WORK TO DO: Reproduce all of the items below, replacing every instance of "computer-use agent" with "desktop assistant" and leaving everything else unchanged.

DATASET RECORDS:
********************
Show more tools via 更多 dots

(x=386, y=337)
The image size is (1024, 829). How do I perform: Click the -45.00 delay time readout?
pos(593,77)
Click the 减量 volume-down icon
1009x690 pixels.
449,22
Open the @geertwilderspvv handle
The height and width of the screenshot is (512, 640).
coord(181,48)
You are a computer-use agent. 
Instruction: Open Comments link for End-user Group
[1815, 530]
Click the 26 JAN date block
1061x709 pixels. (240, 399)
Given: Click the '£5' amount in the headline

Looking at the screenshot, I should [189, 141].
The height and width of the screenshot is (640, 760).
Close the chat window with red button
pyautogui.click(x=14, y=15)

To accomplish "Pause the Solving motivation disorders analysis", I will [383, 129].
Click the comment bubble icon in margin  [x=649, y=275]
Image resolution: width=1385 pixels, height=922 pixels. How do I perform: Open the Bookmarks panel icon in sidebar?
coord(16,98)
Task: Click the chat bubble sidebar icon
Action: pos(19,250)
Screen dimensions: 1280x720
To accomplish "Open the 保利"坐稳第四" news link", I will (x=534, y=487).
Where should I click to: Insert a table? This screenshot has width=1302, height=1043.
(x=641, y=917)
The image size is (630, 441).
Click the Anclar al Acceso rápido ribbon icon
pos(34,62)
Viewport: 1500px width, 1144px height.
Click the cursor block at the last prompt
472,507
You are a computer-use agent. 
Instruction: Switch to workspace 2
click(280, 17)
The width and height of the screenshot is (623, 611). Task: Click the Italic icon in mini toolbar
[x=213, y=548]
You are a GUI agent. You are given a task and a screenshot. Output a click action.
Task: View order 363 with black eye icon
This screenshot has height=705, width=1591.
********************
ANSWER FOR THE TASK:
Show more tools via 更多 dots

(x=386, y=337)
The image size is (1024, 829). How do I perform: Click the -45.00 delay time readout?
pos(593,77)
Click the 减量 volume-down icon
1009x690 pixels.
449,22
Open the @geertwilderspvv handle
The height and width of the screenshot is (512, 640).
coord(181,48)
You are a desktop assistant. 
Instruction: Open Comments link for End-user Group
[1815, 530]
Click the 26 JAN date block
1061x709 pixels. (240, 399)
Given: Click the '£5' amount in the headline

Looking at the screenshot, I should [189, 141].
The height and width of the screenshot is (640, 760).
Close the chat window with red button
pyautogui.click(x=14, y=15)

To accomplish "Pause the Solving motivation disorders analysis", I will [383, 129].
Click the comment bubble icon in margin  [x=649, y=275]
Image resolution: width=1385 pixels, height=922 pixels. How do I perform: Open the Bookmarks panel icon in sidebar?
coord(16,98)
Task: Click the chat bubble sidebar icon
Action: pos(19,250)
Screen dimensions: 1280x720
To accomplish "Open the 保利"坐稳第四" news link", I will (x=534, y=487).
Where should I click to: Insert a table? This screenshot has width=1302, height=1043.
(x=641, y=917)
The image size is (630, 441).
Click the Anclar al Acceso rápido ribbon icon
pos(34,62)
Viewport: 1500px width, 1144px height.
Click the cursor block at the last prompt
472,507
You are a desktop assistant. 
Instruction: Switch to workspace 2
click(280, 17)
The width and height of the screenshot is (623, 611). Task: Click the Italic icon in mini toolbar
[x=213, y=548]
You are a GUI agent. You are given a task and a screenshot. Output a click action.
Task: View order 363 with black eye icon
This screenshot has height=705, width=1591.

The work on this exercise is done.